Antonia Müller (Berlin / DE), Toni Aebischer (Berlin / DE), Christian Klotz (Berlin / DE)
Introduction
As a widespread protozoal parasite, Giardia duodenalis is a common cause for malabsorption and diarrhea. Intestinal epithelial barrier defects are frequently observed in patients affected by the multifactorial disease giardiasis. While the exact pathomechanisms remain unknown, recent findings suggest a novel chain of events amounting in epithelial barrier breakdown, which starts with a disturbed ion homeostasis during the early infection phase.
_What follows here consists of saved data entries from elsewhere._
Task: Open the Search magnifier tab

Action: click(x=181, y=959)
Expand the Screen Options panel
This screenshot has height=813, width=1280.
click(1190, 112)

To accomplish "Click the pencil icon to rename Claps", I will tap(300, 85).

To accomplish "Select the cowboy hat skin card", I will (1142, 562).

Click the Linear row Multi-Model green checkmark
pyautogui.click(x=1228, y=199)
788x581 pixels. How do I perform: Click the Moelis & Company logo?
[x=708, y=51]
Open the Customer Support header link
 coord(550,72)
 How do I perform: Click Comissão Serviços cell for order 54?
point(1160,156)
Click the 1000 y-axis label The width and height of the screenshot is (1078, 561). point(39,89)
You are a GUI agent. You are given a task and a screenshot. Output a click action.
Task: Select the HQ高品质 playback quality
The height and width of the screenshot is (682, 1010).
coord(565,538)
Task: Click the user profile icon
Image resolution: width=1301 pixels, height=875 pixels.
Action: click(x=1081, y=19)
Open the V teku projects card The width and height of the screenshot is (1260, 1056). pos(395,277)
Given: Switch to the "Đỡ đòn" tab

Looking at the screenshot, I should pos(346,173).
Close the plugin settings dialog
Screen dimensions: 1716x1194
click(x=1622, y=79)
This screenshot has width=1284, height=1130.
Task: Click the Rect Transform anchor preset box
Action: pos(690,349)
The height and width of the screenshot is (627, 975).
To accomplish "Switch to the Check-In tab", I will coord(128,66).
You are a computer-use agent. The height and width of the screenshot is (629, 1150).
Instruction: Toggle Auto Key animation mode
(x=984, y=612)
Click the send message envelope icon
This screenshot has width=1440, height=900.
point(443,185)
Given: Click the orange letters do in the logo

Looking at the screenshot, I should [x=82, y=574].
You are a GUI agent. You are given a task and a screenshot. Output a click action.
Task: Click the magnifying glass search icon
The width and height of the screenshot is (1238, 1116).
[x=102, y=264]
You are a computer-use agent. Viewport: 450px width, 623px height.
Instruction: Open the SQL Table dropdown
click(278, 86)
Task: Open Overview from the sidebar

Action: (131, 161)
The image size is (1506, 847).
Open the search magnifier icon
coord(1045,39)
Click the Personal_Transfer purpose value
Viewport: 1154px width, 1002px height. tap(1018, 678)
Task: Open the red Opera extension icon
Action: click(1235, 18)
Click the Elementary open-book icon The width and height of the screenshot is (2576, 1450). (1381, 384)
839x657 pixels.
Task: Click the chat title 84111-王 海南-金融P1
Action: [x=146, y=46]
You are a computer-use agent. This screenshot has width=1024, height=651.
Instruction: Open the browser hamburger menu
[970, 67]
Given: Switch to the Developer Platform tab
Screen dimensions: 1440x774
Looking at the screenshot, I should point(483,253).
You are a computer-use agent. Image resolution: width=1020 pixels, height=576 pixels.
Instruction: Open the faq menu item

Amongst intestinal ion transporters, the anion channel CFTR (Cystic Fibrosis Transmembrane Conductance Regulator) has been shown to be severely affected by Giardia, i.e. resulting in reduced protein expression and function.
Goals
We aim to shed light on the putative role of the CFTR channel in G. duodenalis infections by investigating its impact on pathogenesis at different infection stages.
Materials & Methods
Using CRISPR/Cas9-technology, intestinal organoids from a healthy, CFTR wildtype donor were converted into CFTR-impaired CF-mimicking mutants. For comparison of CFTR-mutant and wildtype, the respective isogenic organoids were cultured in a compartmentalized transwell system, infected with G. duodenalis and the host response was analyzed at transcriptome level using single-cell RNA-sequencing (scRNAseq).
Results
scRNAseq experiments confirm a robust transcriptional downregulation of the CFTR ion transporter upon infection. Transcriptomic changes in intestinal organoids hint towards a severely altered host lipid metabolism and mitochondrial dysfunction in the late infection stage, which is significantly more pronounced in CFTR-impaired organoids.
Summary
Due to the significant downregulation of the CFTR ion channel during G. duodenalis infections and its pathogenic role in a variety of different diseases, we hypothesized that CFTR non-functionality may play a greater role in giardiasis pathogenesis. Experiments using CFTR-impaired organoids indeed suggest an increased susceptibility to lipid imbalances and mitochondrial dysfunction downstream of functional CFTR impairment.